Task brief:
Shown below is a listing with pictures; reproduce exactly, and only, the lines between the ones containing "This screenshot has width=1000, height=737." and "Viewport: 1050px width, 724px height.", inclusive, leaving the pictures out.

Input for this task:
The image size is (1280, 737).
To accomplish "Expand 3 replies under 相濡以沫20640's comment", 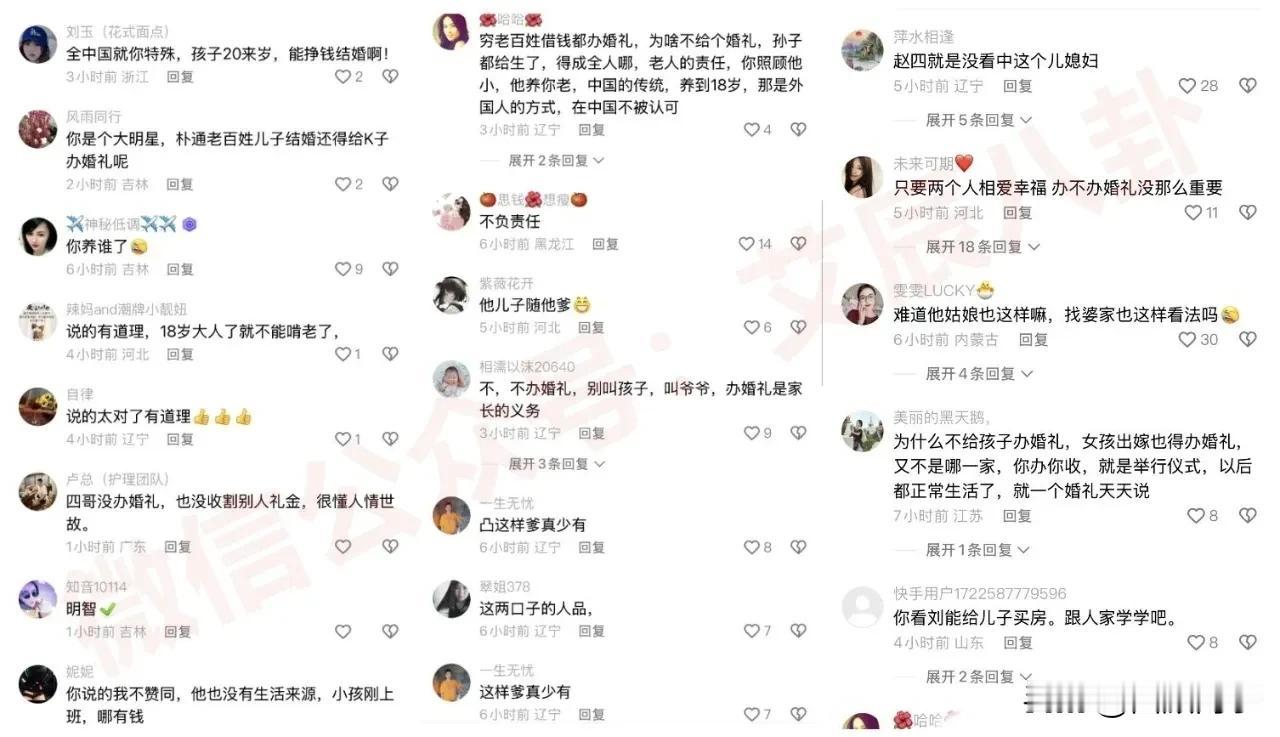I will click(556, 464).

* * *

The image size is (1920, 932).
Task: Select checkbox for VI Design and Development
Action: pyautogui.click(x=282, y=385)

---

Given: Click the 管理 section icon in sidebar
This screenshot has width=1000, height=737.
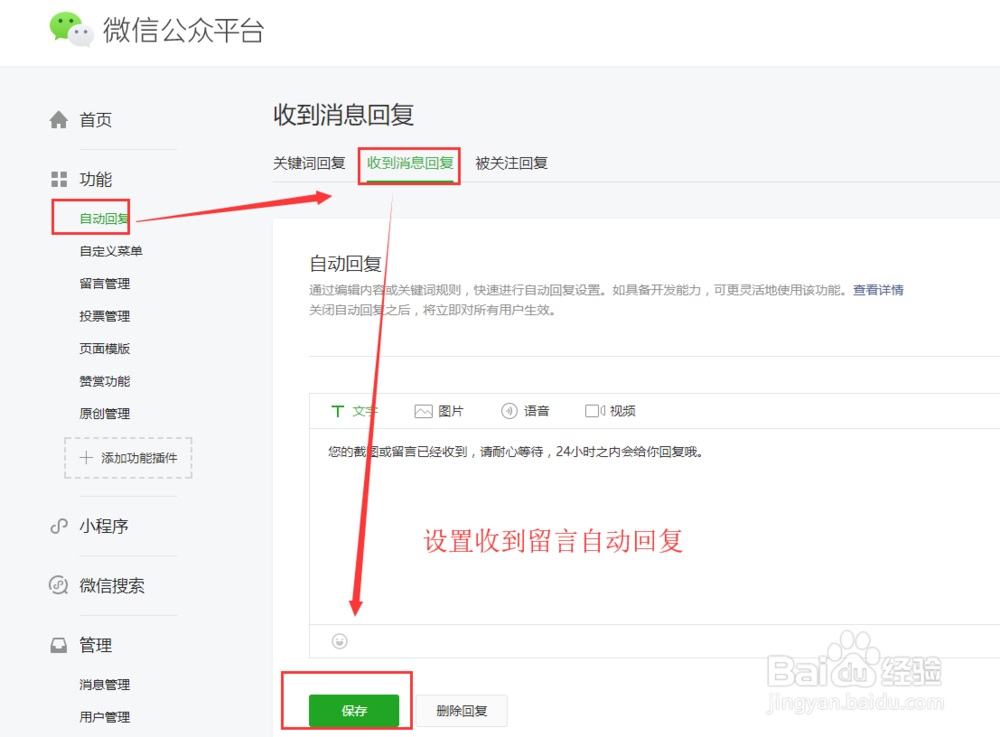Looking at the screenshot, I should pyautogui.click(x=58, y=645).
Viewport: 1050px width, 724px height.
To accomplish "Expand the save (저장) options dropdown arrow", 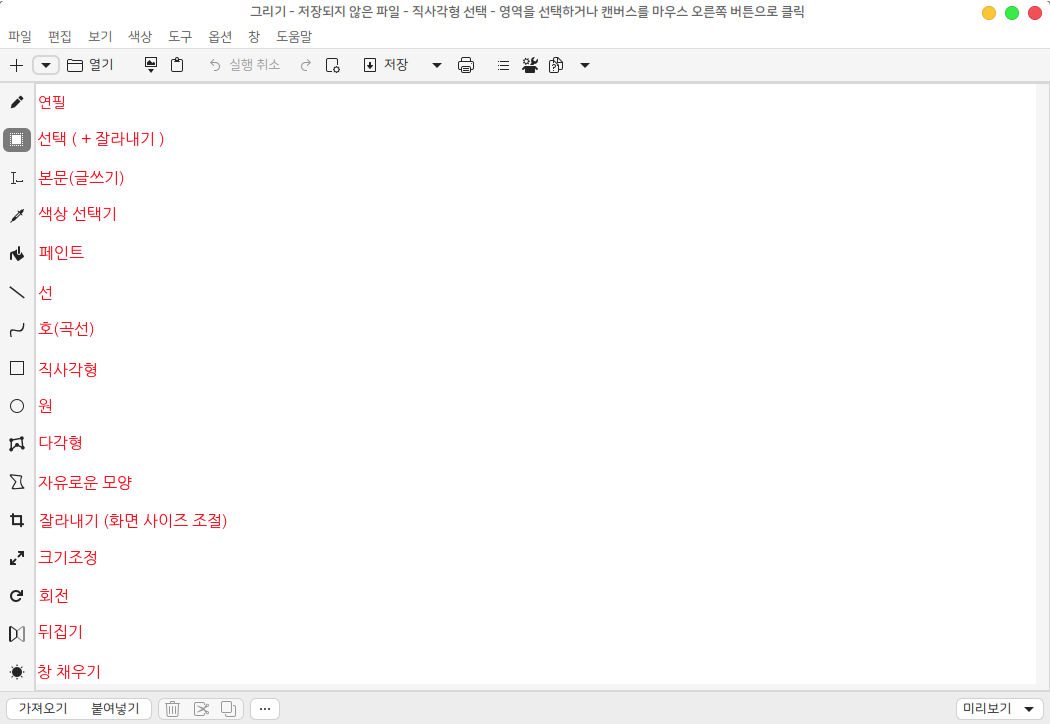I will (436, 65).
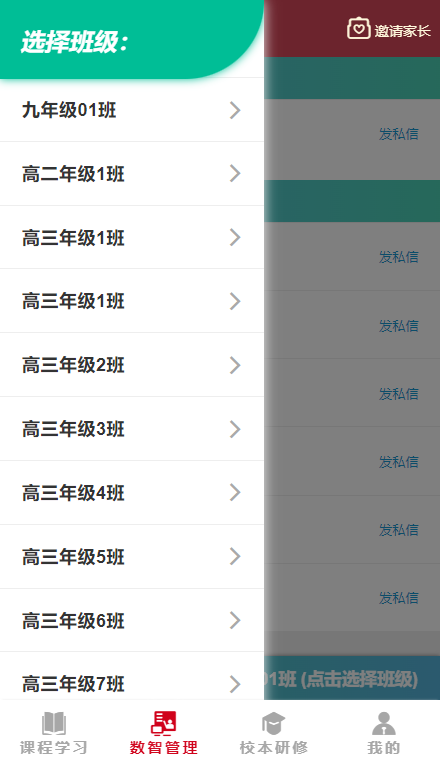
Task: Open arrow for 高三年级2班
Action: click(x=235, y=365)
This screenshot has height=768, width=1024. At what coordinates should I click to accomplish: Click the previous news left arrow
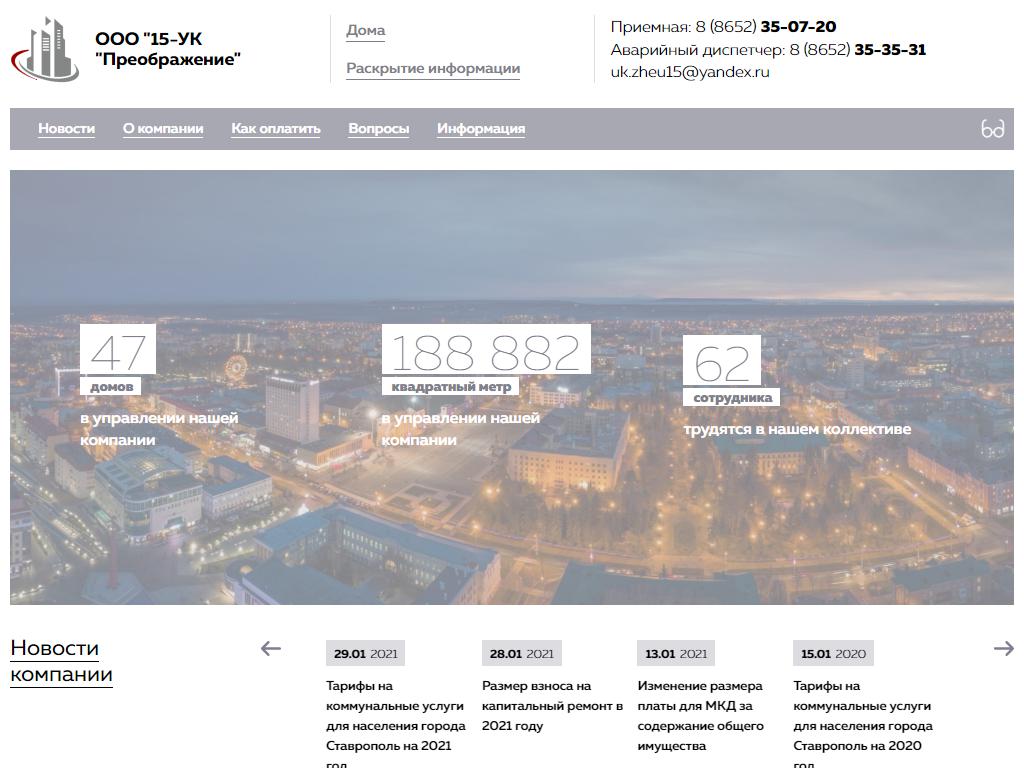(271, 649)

Solution for this exercise:
This screenshot has width=1000, height=737.
Looking at the screenshot, I should pyautogui.click(x=58, y=645).
Viewport: 1050px width, 724px height.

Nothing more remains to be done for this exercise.